A new National Academy for State Health Policy (NASHP) issue brief, written in partnership with the Alliance for Early Success, identifies the following promising state strategies developed by Kentucky, New Hampshire, and Virginia to support children and families:

  • Facilitate access to and coverage of services by improving identification of at-risk infants and children, enabling rapid access to treatment, expanding coverage of services, and enhancing provider capacity. For example, New Hampshire’s Project First Step embeds licensed alcohol and drug counselors (LADCs) within its Division of Children, Youth, and Families (DCYF) district offices. The LADCs train child welfare and juvenile justice staff about substance misuse — including screening and facilitating access to treatment — to enable DCYF staff to better meet the needs of children and families affected by OUD.

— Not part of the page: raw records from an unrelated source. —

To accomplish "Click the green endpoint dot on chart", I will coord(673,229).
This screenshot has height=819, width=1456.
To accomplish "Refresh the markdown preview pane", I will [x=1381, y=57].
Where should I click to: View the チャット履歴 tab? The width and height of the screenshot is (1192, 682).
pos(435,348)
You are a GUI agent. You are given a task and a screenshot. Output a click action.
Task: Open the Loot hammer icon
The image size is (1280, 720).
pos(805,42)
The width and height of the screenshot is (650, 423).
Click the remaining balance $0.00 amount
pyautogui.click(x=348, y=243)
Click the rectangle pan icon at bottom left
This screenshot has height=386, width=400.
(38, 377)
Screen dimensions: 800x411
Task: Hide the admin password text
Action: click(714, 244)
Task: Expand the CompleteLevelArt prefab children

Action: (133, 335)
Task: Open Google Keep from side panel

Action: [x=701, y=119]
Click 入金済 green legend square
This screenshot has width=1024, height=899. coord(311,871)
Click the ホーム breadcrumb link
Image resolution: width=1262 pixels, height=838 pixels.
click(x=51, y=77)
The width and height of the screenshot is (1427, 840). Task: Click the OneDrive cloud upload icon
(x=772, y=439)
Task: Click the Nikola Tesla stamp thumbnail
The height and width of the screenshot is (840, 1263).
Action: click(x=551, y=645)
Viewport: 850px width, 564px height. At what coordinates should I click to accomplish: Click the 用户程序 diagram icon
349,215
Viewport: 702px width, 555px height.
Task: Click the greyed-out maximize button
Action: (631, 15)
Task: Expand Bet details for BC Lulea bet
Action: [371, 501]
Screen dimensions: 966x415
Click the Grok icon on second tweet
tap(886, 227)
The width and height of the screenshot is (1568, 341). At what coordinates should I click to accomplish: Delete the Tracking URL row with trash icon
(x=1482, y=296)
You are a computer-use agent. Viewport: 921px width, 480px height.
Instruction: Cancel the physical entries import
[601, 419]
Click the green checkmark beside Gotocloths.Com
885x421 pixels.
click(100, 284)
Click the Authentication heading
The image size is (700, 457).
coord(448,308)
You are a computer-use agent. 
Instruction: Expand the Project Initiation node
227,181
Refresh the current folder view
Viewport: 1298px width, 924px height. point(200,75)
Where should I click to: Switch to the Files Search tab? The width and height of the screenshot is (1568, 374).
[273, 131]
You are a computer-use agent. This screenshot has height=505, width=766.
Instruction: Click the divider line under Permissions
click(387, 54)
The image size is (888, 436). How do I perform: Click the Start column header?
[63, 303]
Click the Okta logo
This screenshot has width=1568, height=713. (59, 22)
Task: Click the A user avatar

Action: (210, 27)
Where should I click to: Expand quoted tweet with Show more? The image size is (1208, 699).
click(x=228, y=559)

  • Implement family-focused care delivery models, such as providing family-centered treatment approaches for the family unit, offering care at home and in the community, coordinating care, and providing trauma-informed care. Virginia’s Medallion 4.0 Medicaid managed care program contract requires Medicaid managed care organizations to provide specialized care coordinators for substance-exposed newborns and align a mother’s and infant’s care plan. Additionally, Virginia’s Medicaid 4.0  contracts promote delivery of trauma-informed care, particularly for children impacted by the foster care system.
  • Align and maximize resources across systems by sharing data and leveraging diverse funding sources. Kentucky’s Sobriety Treatment and Recovery Team (START) program is a family-centered, service delivery model within the state’s child welfare system that pairs families affected by substance use disorder (SUD) with a child protective services (CPS) worker and a family mentor who has lived experience with SUD. The CPS workers and family mentors coordinate care, offer rapid access to treatment, and provide comprehensive wrap-around services. The program weaves together funding from a Title IV-E waiver demonstration, Medicaid, the Temporary Assistance for Needy Families block grant, and state general funds. The state has also established a data-sharing agreement to advance the program between its Department for Community Based Services and its Department for Behavioral Health, Developmental, and Intellectual Disabilities.

An additional report and webinar exploring state strategies to support pregnant and parenting women affected by substance use disorders, including opioid use disorder, will be published in the weeks ahead.